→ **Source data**
## START

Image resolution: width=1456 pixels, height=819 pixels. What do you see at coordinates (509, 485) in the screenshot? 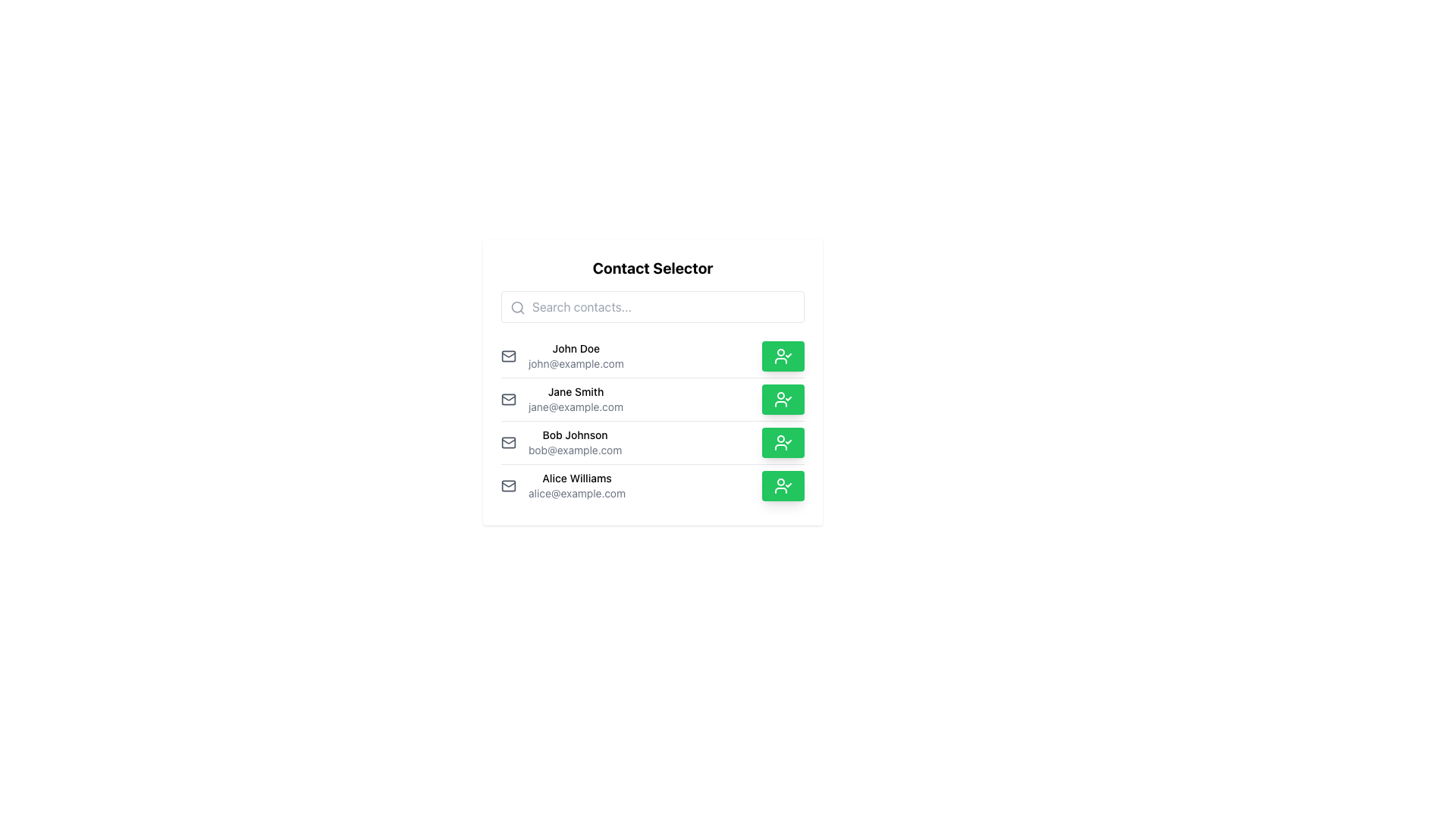
I see `the envelope-shaped icon representing email, located to the left of 'Alice Williams' and 'alice@example.com' in the fourth row of the contact list` at bounding box center [509, 485].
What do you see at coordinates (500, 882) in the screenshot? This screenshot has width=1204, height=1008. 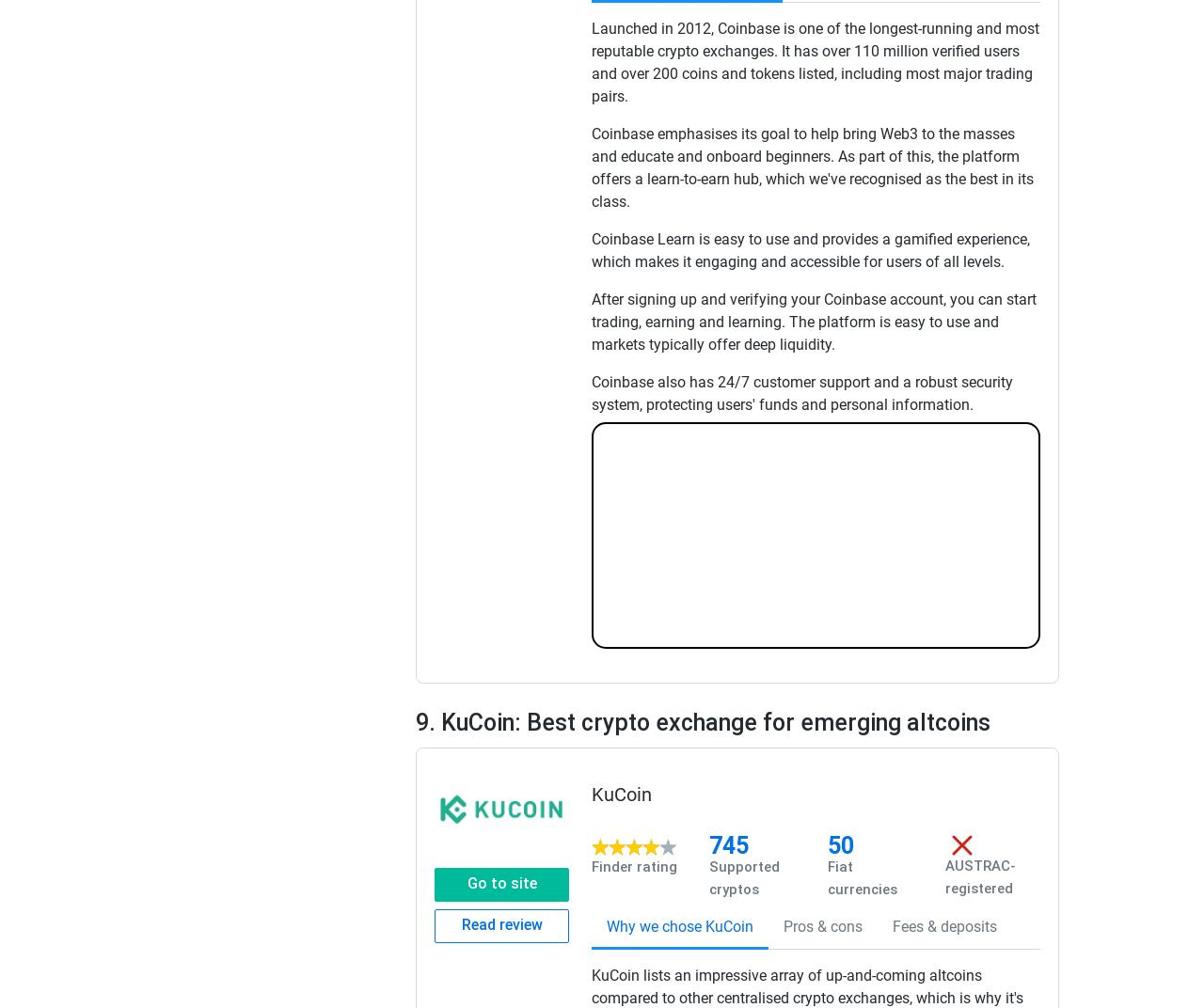 I see `'Go to site'` at bounding box center [500, 882].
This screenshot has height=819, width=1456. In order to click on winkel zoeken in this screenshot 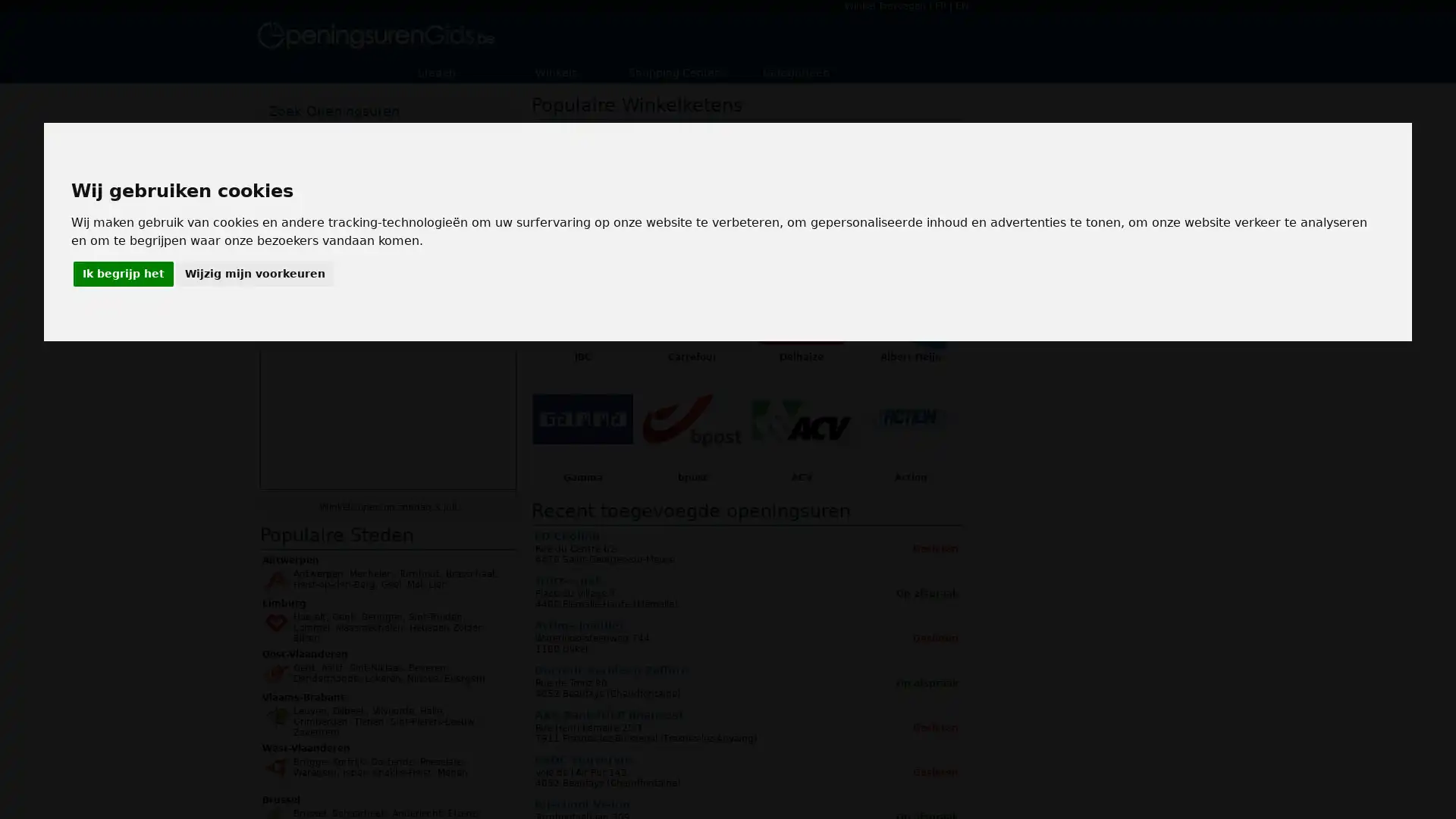, I will do `click(457, 248)`.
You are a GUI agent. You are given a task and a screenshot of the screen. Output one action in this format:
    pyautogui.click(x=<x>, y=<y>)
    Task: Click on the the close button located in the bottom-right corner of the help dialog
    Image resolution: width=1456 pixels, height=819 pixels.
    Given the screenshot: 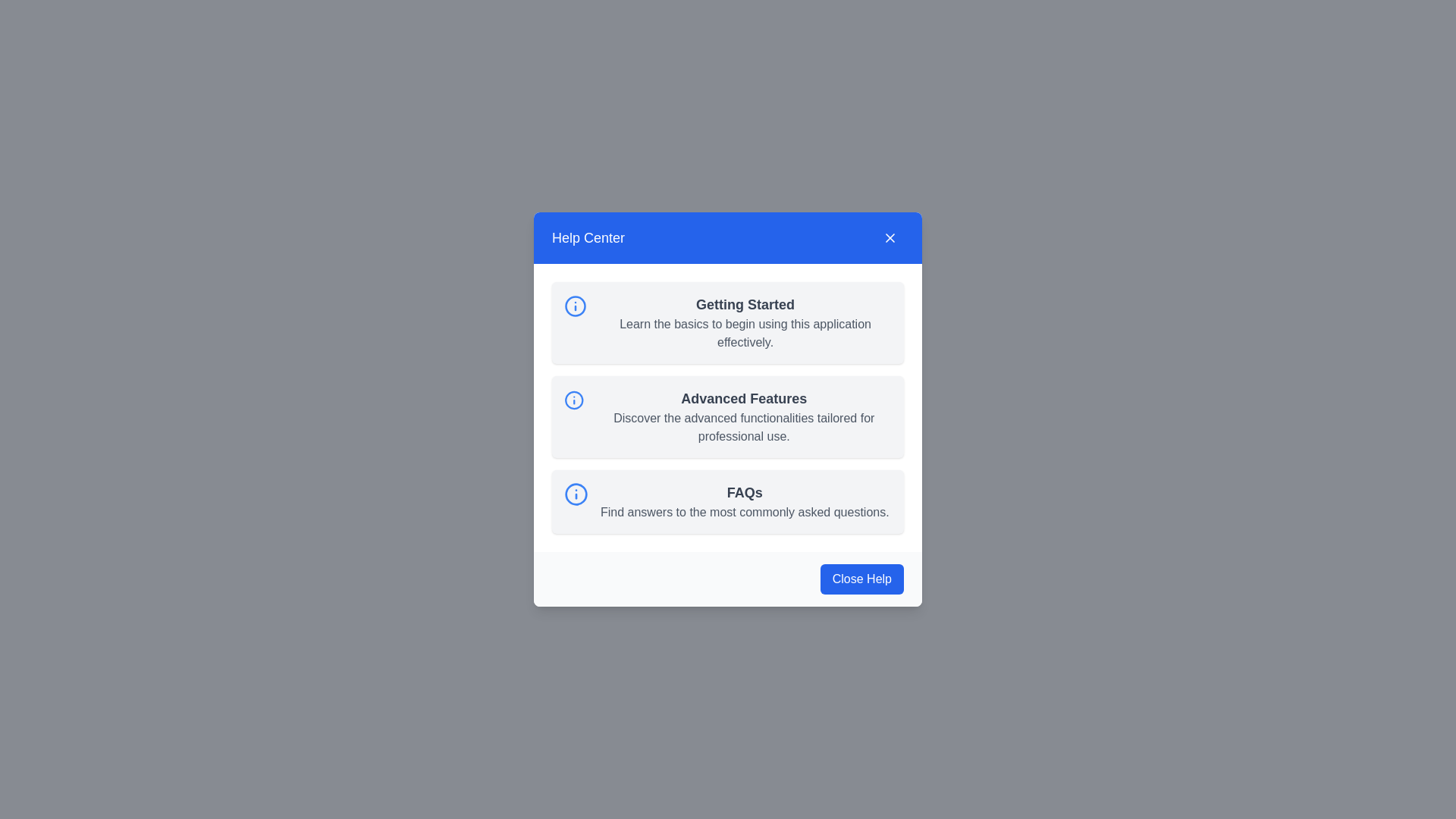 What is the action you would take?
    pyautogui.click(x=861, y=579)
    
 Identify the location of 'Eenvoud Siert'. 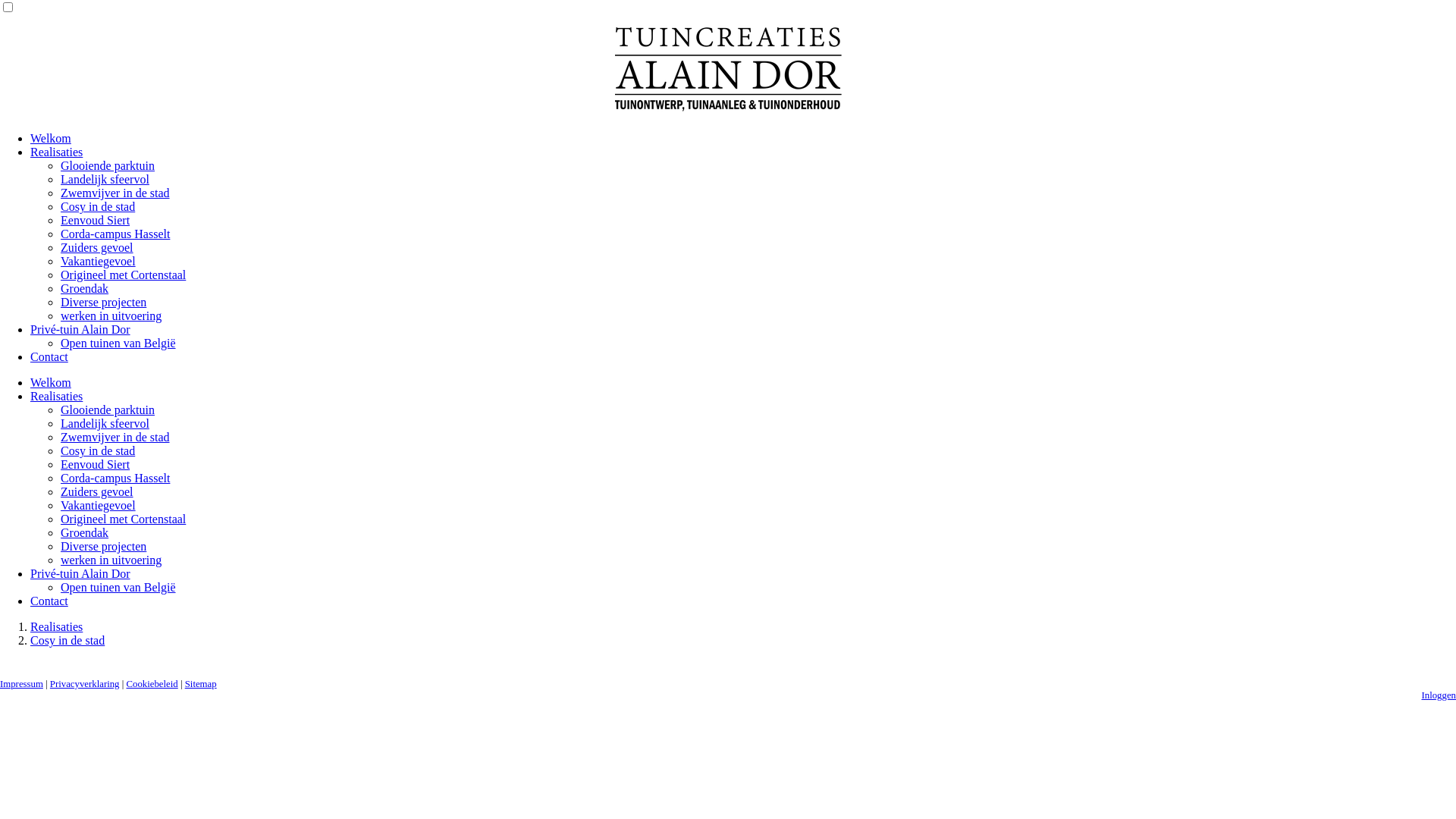
(94, 463).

## END

Arrange the source data lines, from the first one through the line containing "center [509, 485].", as a Markdown table with the columns Row and Line. Skip blank lines and leave out the pictures.

| Row | Line |
|---|---|
| 1 | Image resolution: width=1456 pixels, height=819 pixels. What do you see at coordinates (509, 485) in the screenshot?  |
| 2 | I see `the envelope-shaped icon representing email, located to the left of 'Alice Williams' and 'alice@example.com' in the fourth row of the contact list` at bounding box center [509, 485]. |